I temi maggiormente presenti nelle poesie di Quasimodo si possono ricondurre a tre concetti fondamentali: il ricordo (in gran parte idealizzato) della terra natale di Sicilia, l'interesse per le problematiche sociali a lui contemporanee e l'esigenza di contribuire con i suoi versi a "rifare l'uomo", ridandogli certezze e ideali nei quali poter sperare. Nella sua poesia, infatti, si avverte l'amore per la cultura classica, l'attenzione per tutti i problemi umani, una visione pessimistica del destino dell'uomo, il rimpianto per il mondo dell'infanzia, e quindi il desiderio di ricostruire i valori calpestati dall'umanità e l'urgenza di poter esprimere la propria pena di uomo, sentendola come comune a tutti gli altri uomini.


UOMO DEL MIO TEMPO


Lo spettacolo del dolore, della disperazione e della morte provocati dalla guerra hanno condotto Quasimodo, chiuso nella sua sofferenza, alla convinzione che l'uomo è come Caino nel primo giorno dell'umanità. L'uomo ha continuato a uccidere i suoi fratelli, come Caino uccise Abele, dimenticando il messaggio evangelico di amore e ciò che distingue l'uomo di oggi dal suo antenato primitivo sono gli strumenti di rovina e di morte che, grazie al progresso tecnologico, si sono fatti più rapidi ed efficaci. In fine il poeta invita i giovani di oggi a dimenticare gli errori commessi dai propri padri, per porre fine alla violenza e alla morte e per costruire un mondo nuovo, fondato sull'amore e popolato da uomini migliori.
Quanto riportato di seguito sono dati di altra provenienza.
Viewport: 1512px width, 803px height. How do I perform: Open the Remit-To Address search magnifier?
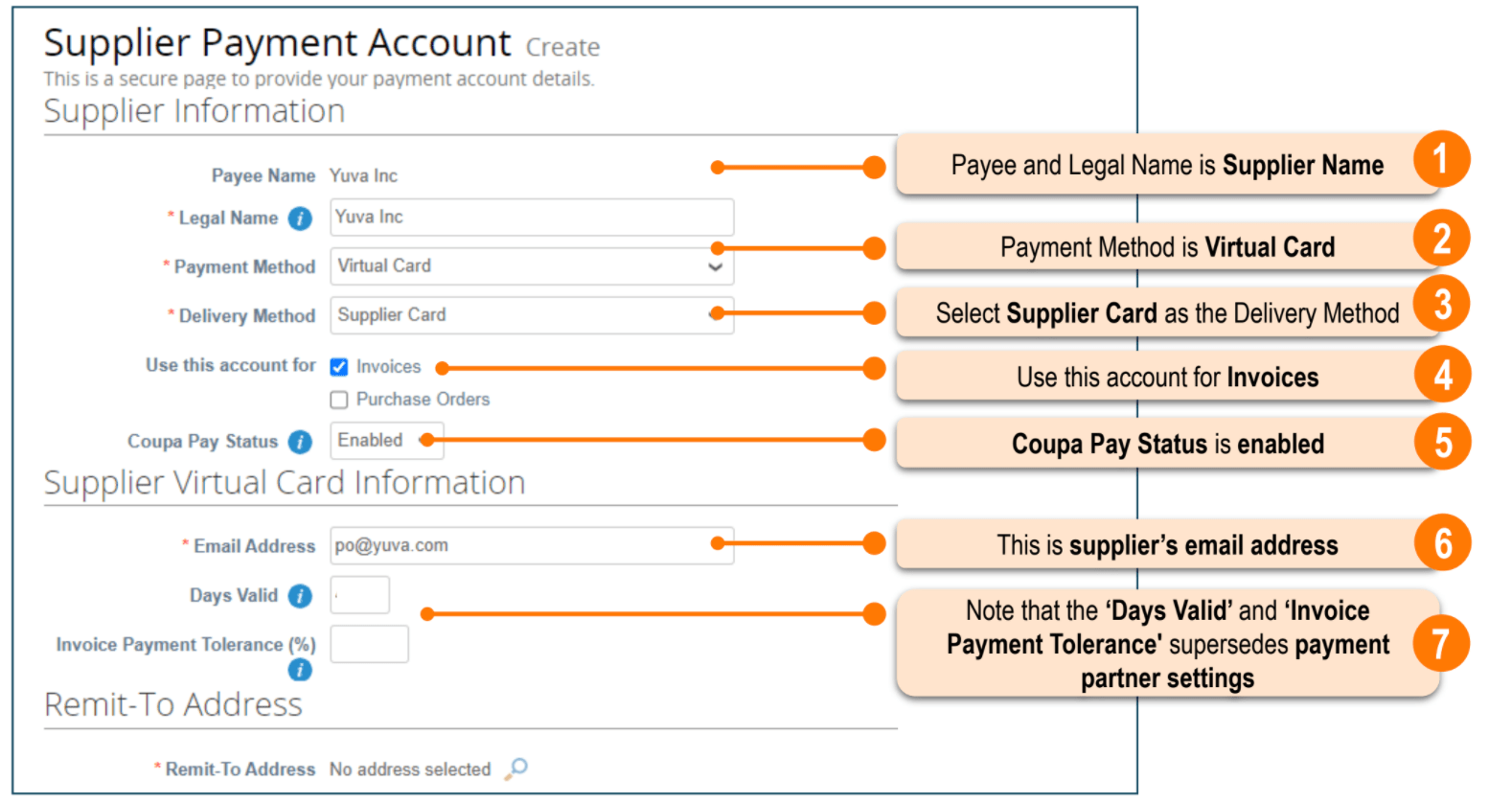point(516,769)
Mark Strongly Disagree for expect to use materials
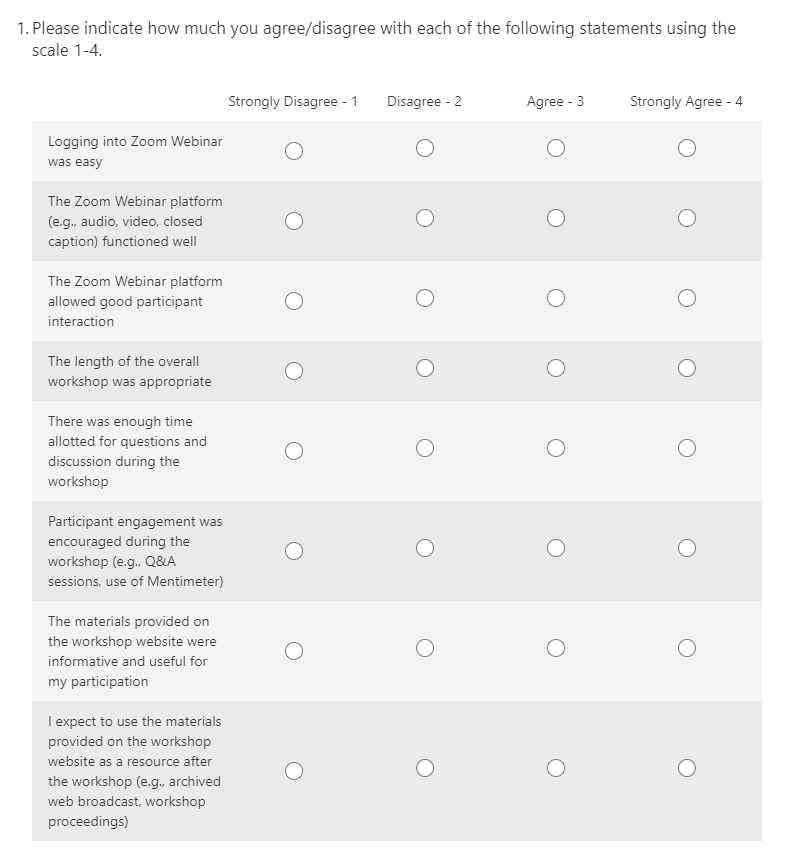The image size is (790, 853). click(x=293, y=770)
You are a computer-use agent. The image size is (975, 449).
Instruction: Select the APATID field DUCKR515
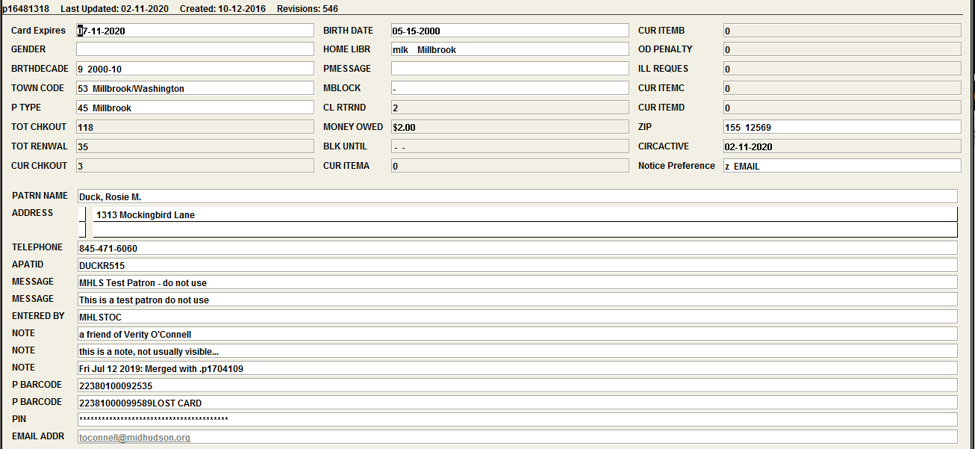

Sei ancora quello della pietra e della fionda,

uomo del mio tempo. Eri nella carlinga,

con le ali maligne, le meridiane di morte,

- t'ho visto- dentro il carro di fuoco, alle forche,

alle ruote di tortura. T'ho visto: eri tu,

con la tua scienza esatta persuasa allo sterminio,

senza amore, senza Cristo. Hai ucciso ancora,

come sempre, come uccisero i padri, come uccisero

gli animali che ti videro per la prima volta.

E questo sangue odora come nel giorno

Quando il fratello disse all'altro fratello:

"Andiamo ai campi". E quell'eco fredda, tenace,

è giunto fino a te, dentro la tua giornata.
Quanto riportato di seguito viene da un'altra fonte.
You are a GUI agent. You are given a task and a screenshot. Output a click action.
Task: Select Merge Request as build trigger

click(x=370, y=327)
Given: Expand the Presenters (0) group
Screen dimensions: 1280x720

Dimenticate, o li, le nuvole di sangue

Salite dalla terra, dimenticate i padri:

le loro tombe affondano nella cenere,

gli uccelli neri, il vento, coprono il loro cuore.


PARAFRASI


Il poeta si rivolge all'uomo e gli dice che nonostante tutto il progresso, è rimasto come gli uomini primitivi. Lui, uomo moderno, era in un aeroo di guerra, con strumenti di morte, il poeta lo aveva visto, e lo aveva visto anche dentro il carro armato a costruire ordigni mortali. Era l'uomo che credeva di aver fatto progressi scientifici, ma fatti con lo scopo di sterminare gli uomini, senza amore e senza pietà e ha ucciso ancora come quelli venuti prima di lui, come si sono uccisi gli animali che lo videro. L'odore del sangue è sempre lo stesso, come dello stesso odore era il sangue versato da Abele dopo che fu ucciso dal fratello Caino. E quell'odore di sangue, quella violenza si è tramandata fino ad ora ed è giunta fino all'uomo di oggi che ne ha fatto parte della sua vita di tutti i giorni. In fine il poeta dice all'uomo di dimenticare le violenze commesse nei secoli, di dimenticare quelli venuti prima di lui perché hanno ucciso, e di lasciare che le loro tombe siano dimenticate e coperte dalla cenere.